All of the proceeds from the book are being donated to HEROS (Hockey Education Reaching Out Society), founded by Norm Flynn, a former Bronco in 2000. HEROS has grown across Canada as well as internationally, providing support and mentorship to thousands of disadvantaged youth, using hockey as a means of connecting. Youth across the country have received scholarships and support from the program, allowing them the opportunity to pursue education and a better life.
12. We lost a WHL team when the Broncos left but then gained the Hurricanes. From a community perspective in a western Canadian hockey city, how important is it to have a high-level junior hockey franchise?
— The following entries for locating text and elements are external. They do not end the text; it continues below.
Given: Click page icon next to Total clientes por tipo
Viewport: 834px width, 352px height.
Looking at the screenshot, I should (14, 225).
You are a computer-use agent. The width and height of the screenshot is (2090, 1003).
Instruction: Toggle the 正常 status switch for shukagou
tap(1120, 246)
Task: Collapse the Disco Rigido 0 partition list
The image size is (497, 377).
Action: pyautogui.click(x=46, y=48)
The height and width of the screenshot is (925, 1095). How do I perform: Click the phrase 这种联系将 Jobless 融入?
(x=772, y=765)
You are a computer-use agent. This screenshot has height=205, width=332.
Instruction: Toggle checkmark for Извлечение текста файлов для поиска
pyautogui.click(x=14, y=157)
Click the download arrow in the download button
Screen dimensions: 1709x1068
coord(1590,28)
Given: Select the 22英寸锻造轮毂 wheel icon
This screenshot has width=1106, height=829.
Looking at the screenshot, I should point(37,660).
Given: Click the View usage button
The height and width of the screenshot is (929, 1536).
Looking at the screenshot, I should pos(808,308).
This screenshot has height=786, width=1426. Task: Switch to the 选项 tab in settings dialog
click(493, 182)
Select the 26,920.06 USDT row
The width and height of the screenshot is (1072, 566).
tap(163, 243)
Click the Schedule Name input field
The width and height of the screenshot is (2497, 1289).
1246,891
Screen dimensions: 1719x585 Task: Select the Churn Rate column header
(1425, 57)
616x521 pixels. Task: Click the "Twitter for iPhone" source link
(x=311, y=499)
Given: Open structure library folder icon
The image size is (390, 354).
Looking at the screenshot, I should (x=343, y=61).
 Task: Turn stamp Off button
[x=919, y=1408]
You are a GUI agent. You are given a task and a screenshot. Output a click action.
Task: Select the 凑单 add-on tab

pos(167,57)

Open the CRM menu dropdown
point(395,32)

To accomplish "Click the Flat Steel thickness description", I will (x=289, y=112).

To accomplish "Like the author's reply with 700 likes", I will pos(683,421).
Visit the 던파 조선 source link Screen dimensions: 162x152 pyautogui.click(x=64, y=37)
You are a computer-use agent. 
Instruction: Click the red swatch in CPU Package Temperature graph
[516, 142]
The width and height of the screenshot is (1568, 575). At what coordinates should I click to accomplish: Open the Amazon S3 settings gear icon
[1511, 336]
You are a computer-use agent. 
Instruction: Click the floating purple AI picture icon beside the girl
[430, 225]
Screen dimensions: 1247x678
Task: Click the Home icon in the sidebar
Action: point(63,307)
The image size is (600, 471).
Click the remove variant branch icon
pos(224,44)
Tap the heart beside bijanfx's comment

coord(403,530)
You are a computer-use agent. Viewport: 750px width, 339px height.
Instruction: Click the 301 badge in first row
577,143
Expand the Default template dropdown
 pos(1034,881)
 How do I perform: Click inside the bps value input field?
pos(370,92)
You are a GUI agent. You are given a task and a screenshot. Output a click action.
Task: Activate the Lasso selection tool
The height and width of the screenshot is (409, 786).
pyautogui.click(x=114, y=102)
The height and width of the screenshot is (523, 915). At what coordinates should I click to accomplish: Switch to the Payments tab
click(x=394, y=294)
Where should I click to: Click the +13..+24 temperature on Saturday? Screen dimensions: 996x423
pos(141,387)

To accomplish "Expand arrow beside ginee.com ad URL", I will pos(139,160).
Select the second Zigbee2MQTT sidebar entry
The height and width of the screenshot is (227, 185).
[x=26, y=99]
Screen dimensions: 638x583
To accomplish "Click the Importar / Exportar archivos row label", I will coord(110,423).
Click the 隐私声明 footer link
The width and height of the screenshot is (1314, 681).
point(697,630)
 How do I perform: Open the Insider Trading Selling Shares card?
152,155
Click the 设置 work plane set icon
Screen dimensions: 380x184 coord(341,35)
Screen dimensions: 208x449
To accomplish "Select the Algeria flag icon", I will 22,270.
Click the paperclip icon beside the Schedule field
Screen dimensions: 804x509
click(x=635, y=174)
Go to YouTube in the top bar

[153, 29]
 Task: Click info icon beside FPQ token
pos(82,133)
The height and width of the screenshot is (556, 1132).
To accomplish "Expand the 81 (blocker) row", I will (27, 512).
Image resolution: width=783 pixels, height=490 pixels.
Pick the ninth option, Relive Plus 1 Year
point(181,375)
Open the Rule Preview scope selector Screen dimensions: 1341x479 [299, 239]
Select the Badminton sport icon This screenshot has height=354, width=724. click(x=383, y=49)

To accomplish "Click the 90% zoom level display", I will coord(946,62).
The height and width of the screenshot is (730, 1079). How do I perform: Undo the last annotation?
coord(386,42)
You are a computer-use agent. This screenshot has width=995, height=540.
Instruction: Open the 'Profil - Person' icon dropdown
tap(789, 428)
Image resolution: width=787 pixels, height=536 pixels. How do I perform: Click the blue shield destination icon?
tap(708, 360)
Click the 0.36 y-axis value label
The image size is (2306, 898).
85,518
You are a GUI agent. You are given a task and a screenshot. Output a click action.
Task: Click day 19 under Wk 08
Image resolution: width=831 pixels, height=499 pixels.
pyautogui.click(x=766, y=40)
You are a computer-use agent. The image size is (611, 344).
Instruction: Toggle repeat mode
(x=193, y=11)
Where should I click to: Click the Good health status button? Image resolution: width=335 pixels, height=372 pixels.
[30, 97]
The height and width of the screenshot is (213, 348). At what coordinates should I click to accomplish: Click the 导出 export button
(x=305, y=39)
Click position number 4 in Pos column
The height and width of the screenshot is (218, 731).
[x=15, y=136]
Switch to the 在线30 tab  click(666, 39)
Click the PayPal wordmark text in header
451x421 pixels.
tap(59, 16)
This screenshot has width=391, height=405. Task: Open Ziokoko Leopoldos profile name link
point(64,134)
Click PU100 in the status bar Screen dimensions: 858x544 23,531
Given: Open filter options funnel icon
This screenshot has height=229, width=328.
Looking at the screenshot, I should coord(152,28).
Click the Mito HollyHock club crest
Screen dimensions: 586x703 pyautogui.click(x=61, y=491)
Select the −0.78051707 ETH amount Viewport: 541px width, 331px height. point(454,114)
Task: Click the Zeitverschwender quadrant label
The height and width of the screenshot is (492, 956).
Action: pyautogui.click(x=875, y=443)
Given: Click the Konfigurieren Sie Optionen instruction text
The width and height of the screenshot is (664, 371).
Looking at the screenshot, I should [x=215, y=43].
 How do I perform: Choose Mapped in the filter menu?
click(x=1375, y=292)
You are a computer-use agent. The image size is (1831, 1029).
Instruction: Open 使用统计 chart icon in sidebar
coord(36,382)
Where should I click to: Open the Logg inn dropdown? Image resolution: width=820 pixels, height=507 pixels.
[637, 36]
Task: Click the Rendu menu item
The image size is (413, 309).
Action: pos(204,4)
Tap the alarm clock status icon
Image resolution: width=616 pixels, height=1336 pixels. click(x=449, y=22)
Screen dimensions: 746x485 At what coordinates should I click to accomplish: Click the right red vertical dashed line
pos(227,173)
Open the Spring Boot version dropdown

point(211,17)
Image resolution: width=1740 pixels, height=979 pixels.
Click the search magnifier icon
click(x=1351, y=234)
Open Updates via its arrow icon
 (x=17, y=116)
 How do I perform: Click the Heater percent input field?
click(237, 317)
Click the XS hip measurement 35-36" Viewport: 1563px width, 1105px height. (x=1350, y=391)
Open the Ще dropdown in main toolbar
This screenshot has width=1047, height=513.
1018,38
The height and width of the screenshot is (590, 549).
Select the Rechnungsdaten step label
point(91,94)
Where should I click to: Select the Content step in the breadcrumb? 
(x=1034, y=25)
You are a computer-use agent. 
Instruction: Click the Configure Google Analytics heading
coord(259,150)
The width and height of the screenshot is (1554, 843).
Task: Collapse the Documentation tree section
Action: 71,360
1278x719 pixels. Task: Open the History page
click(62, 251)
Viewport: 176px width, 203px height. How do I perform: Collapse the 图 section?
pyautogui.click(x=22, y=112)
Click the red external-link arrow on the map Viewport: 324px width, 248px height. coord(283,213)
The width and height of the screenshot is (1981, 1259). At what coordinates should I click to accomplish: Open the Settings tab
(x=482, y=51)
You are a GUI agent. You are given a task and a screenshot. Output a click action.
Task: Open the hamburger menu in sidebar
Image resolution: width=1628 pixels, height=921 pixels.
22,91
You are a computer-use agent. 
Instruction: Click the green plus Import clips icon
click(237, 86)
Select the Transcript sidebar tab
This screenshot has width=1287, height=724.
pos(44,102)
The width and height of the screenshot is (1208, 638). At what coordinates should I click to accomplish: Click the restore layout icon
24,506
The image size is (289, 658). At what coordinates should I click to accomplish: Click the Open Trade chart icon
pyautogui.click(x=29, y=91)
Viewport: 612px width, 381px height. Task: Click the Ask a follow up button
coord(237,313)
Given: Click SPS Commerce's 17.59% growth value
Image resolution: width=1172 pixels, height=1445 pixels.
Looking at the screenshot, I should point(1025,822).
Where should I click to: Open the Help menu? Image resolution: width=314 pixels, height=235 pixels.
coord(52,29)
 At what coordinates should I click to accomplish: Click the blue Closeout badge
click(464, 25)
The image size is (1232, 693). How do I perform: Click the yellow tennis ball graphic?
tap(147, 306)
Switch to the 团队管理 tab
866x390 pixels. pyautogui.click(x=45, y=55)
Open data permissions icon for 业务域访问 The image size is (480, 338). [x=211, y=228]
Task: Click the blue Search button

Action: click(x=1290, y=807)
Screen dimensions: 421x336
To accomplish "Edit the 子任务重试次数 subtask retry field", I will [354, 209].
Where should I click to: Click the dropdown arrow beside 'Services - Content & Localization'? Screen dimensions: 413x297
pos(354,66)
From a community perspective, having a junior hockey team is important. In addition to the economic benefits the team brings to the community, it also brings a sense of pride when the team is successful and players move on to the NHL.
Hockey is an important staple of Canadian life. It provides youth the opportunity to engage in a game that is so much fun when delivered properly. For those who participate, it can become a life-long activity.
For those who don’t play, watching and being entertained by your favorite team brings excitement. Junior hockey is a time where players begin their journey towards a career in the game. Players are young, skilled and desperate for an opportunity to make their mark. The NHL has become an expensive attraction many can’t afford. For those who love the game, there is nothing better than going to a WHL game, one that is affordable and exciting.
Over the forty-seven years the WHL has been in Lethbridge, fans have had the opportunity to watch so many future NHLer’s appear. I encourage all hockey fans to take the opportunity to attend a game to cheer on these young players as they begin their journey, not only in hockey, but in life.
13. Where can you get the book?
Analog Books in Lethbridge sells the book. It can be ordered online through Analog and mailed to out-of-town addresses. The Lethbridge Hurricanes, Galt Museum, and Greens also sell the book.
14. Final Thoughts
My one and only book! I’m proud to have put the Bronco history together and I hope hockey fans enjoy it.